■ WHAT IS BEING ASKED
Repeat exactly the lines from the first line of the records through the line containing "Given: Click the Vinyl", and nothing more.

■ DATA TO PROCESS
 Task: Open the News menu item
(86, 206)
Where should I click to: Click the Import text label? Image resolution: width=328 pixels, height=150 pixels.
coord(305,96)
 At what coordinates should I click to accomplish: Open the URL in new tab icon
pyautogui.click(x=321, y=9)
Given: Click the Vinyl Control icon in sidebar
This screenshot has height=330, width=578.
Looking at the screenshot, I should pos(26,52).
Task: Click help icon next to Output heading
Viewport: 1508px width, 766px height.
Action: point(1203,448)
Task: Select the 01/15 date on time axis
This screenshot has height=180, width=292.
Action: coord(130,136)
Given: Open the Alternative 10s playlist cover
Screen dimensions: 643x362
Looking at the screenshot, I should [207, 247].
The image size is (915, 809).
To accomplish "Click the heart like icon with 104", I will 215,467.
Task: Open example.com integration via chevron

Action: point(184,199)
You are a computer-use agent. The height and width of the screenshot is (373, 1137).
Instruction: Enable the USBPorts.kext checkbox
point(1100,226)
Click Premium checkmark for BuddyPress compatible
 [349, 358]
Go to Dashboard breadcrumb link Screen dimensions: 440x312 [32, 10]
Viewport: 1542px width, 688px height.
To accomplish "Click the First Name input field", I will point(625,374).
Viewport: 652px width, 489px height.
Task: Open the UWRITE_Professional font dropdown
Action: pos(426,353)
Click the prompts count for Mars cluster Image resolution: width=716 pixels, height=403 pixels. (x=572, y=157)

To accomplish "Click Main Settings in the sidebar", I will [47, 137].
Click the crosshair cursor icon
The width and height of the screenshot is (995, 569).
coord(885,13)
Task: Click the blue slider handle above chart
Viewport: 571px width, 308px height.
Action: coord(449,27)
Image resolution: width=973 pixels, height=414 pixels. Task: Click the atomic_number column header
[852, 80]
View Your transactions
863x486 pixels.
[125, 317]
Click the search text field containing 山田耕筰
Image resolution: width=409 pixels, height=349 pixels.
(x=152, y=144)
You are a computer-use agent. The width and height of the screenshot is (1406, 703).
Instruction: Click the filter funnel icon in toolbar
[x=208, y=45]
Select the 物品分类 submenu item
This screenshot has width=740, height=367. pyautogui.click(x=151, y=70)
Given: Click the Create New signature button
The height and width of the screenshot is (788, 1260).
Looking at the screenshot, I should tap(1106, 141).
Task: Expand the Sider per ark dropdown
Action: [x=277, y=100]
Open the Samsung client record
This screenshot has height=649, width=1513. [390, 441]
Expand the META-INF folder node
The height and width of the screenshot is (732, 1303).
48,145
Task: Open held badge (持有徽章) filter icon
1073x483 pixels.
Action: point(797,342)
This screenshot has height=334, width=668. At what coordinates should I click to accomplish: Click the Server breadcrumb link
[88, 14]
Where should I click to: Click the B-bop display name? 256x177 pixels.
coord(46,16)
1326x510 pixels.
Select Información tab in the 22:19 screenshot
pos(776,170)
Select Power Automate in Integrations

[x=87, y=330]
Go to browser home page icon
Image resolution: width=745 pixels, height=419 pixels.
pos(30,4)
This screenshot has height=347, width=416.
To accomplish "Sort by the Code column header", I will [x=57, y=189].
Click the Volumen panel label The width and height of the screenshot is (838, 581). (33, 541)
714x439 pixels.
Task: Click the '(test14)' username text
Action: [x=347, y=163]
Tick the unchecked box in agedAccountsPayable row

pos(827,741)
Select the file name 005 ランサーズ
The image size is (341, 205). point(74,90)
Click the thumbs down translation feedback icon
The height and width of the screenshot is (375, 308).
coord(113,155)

■ TASK OUTPUT
 Task: Open the News menu item
(86, 206)
Where should I click to: Click the Import text label? Image resolution: width=328 pixels, height=150 pixels.
coord(305,96)
 At what coordinates should I click to accomplish: Open the URL in new tab icon
pyautogui.click(x=321, y=9)
Given: Click the Vinyl Control icon in sidebar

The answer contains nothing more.